Scientific classification
- Kingdom: Plantae
- Clade: Tracheophytes
- Clade: Angiosperms
- Clade: Magnoliids
- Order: Laurales
- Family: Atherospermataceae
- Genus: Daphnandra
- Species: D. apatela
- Binomial name: Daphnandra apatela Schodde

= Daphnandra apatela =

- Genus: Daphnandra
- Species: apatela
- Authority: Schodde
- Conservation status: LC

Species of tree

Daphnandra apatela, the socketwood, light yellowwood or canary socketwood is a common rainforest tree in eastern Australia. It grows in the more fertile alluvial soils and basaltic soils. Distributed from the Watagan Mountains (31° S) in New South Wales to Miriam Vale (24° S) near Gladstone in Queensland.

== Naming & taxonomy ==
Daphnandra apatela is a member of the ancient Gondwana family Atherospermataceae, the southern sassafrases. It was formerly considered Daphnandra micrantha, the Australian socketwood; however, it has been recognised as a separate species, as published by Richard Schodde. The generic name Daphnandra refers to a similarity of the anthers of the bay laurel: the Greek daphne refers to the bay laurel, and andros 'man'. The species name apatela is from the Greek 'to deceive', because of the similarity to Daphnandra micrantha.
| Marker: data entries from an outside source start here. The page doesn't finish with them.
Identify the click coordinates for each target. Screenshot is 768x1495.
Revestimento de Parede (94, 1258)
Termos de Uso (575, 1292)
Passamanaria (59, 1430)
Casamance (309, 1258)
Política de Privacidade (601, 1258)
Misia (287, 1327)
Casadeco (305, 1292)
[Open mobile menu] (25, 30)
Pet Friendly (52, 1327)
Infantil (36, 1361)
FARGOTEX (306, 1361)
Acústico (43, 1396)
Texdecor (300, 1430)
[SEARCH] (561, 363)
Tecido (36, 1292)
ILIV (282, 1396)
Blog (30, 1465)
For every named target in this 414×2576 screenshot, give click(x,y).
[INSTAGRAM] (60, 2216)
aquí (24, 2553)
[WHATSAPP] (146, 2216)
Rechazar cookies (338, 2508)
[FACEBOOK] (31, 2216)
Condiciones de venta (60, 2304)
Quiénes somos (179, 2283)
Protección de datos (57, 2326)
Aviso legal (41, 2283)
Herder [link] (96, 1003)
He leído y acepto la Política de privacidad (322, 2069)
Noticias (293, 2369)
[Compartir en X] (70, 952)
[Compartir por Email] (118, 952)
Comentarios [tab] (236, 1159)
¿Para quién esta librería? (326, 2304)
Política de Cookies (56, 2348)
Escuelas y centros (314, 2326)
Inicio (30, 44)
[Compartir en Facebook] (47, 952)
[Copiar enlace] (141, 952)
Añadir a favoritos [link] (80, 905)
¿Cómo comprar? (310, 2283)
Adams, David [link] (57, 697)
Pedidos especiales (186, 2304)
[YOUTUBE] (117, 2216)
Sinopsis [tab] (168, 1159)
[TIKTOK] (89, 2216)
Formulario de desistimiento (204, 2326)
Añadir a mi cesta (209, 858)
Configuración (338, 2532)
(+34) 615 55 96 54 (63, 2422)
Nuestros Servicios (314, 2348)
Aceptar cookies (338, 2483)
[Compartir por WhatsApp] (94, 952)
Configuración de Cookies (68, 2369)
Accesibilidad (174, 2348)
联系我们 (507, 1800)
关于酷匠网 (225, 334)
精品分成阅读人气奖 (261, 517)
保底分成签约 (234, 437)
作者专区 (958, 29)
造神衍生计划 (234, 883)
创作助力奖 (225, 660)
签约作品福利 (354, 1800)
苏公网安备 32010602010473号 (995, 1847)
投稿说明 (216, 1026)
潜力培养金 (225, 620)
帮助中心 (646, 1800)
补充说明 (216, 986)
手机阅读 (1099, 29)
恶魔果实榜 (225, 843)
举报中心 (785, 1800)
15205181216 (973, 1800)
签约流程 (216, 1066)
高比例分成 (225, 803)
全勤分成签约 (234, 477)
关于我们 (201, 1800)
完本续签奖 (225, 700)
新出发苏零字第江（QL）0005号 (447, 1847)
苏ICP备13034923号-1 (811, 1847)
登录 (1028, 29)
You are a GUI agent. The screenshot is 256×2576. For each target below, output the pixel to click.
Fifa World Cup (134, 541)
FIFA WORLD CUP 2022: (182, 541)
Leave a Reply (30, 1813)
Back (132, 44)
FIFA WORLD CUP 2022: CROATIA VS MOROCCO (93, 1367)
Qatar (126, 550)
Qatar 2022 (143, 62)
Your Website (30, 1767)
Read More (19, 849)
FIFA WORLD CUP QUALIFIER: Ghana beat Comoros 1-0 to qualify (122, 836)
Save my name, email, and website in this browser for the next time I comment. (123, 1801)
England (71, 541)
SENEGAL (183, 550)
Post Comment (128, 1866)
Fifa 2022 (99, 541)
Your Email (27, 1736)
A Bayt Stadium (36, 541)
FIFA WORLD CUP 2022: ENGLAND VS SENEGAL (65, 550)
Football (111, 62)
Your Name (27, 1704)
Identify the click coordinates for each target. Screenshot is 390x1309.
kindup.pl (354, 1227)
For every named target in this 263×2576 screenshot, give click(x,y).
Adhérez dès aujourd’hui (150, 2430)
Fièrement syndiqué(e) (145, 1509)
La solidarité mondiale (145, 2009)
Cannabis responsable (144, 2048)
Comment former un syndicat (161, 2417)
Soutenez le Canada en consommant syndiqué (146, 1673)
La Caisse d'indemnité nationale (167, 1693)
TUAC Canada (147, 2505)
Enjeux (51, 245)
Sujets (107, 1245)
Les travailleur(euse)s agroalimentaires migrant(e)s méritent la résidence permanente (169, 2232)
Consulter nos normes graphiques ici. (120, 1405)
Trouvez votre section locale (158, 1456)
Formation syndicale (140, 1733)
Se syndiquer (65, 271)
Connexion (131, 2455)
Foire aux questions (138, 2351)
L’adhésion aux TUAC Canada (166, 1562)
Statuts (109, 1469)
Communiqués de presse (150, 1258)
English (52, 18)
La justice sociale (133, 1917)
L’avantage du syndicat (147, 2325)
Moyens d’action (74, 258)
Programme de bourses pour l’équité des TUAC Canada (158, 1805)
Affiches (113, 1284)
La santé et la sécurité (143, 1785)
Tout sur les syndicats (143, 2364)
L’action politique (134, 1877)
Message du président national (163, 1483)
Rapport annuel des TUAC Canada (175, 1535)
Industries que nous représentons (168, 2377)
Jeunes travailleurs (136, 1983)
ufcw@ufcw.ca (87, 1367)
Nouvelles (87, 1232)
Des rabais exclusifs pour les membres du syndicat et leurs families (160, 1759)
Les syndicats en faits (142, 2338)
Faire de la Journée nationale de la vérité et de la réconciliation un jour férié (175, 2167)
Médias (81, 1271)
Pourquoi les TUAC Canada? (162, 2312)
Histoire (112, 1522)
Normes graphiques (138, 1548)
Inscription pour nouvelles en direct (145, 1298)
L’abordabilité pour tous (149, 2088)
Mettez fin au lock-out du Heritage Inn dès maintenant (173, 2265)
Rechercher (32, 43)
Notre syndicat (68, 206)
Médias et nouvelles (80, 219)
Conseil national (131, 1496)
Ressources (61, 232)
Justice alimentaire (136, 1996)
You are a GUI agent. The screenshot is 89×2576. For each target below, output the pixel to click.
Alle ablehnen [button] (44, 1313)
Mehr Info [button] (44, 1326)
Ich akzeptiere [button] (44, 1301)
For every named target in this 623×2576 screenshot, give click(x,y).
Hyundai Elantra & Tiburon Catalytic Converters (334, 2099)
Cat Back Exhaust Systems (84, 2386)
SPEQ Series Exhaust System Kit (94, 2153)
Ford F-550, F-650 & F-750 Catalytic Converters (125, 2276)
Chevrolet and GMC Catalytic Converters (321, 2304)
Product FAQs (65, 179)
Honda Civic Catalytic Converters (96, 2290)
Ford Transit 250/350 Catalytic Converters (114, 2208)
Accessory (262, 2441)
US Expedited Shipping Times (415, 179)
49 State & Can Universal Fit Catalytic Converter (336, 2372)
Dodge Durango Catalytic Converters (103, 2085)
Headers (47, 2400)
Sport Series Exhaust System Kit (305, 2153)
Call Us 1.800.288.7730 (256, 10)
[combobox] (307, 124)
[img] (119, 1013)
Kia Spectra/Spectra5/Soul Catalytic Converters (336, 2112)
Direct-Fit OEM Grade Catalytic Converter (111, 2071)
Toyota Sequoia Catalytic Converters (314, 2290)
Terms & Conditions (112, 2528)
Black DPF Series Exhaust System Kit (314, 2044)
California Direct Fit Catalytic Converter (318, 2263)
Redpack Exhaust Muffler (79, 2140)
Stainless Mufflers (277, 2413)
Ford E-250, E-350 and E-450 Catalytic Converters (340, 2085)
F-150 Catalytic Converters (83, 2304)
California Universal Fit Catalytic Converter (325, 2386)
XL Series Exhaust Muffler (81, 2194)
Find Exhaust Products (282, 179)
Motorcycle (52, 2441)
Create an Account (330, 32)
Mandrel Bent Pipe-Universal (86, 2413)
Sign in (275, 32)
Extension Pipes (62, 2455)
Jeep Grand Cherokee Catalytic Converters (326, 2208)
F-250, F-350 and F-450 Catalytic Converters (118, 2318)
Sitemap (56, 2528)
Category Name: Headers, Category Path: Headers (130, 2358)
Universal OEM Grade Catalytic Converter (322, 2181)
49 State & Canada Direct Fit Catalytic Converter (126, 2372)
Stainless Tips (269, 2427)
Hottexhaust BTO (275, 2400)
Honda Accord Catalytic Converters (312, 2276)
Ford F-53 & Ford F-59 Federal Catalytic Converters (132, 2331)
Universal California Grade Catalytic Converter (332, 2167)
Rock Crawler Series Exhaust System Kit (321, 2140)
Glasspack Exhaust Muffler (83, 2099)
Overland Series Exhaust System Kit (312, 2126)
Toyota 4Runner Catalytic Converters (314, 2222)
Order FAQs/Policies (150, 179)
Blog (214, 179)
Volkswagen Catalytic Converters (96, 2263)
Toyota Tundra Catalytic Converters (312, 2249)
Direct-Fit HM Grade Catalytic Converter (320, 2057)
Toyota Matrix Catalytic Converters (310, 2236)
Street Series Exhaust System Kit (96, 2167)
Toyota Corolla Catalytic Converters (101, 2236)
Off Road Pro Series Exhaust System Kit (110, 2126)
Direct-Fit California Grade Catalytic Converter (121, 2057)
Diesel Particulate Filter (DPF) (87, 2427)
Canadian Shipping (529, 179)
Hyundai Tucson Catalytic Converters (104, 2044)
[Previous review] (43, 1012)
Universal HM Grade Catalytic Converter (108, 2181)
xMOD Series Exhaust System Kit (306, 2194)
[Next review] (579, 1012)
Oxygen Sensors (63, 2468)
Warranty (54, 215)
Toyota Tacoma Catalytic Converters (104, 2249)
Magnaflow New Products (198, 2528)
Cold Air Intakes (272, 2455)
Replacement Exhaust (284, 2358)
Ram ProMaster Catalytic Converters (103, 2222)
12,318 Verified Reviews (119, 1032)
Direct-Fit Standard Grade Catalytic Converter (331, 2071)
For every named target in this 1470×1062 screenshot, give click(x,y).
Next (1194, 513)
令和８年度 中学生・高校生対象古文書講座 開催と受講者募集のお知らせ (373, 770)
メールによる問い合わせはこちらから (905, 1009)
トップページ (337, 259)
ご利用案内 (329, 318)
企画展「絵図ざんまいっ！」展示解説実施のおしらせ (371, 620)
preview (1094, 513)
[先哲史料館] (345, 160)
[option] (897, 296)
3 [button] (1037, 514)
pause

A feature where larger branchlets meet the main trunk resembles a ball-and-socket joint, hence the common name of socketwood. Canary socketwood or light yellowwood refers to the colour of the timber.

== Description ==
Daphnandra apatela is a medium to large tree, sometimes exceeding 30 metres tall with a trunk diameter of up to 75 cm. Horizontal branches form a dense crown. The base of the stem is sometimes flanged, but not buttressed. The bark is grey and somewhat rough, with raised corky bumps. The bark contains alkaloids which have a similar effect to strychnine, though milder. Small branches are covered in downy hairs, flattened when joining to the main branches. A ball-and-socket type joint occurs where larger branchlets join the main stem.

=== Leaves ===
Leaves feature about 20 teeth on each side and are opposite on the stem. The base of the leaf is not toothed. Leaves are 3 to 8 cm long, 1.5 to 4 cm wide. The midrib is raised or flattened on the top surface, and raised below. Leaf venation is more evident below the leaf. Two to seven lateral veins extend from the midrib on each side. The green-coloured leaf stem is 3 to 8 mm long.

=== Flowers and fruit ===
Flowers appear from September to October, being white in small panicles. They are 8 mm in diameter on short stalks. The fruit is a capsule covered in fine brown hair, egg shaped, round or sometimes asymmetrical, and 12–25 mm long. Fruit matures from December to February, or as late as May. Regeneration from fresh seeds yields a success rate of 10% after 24 days.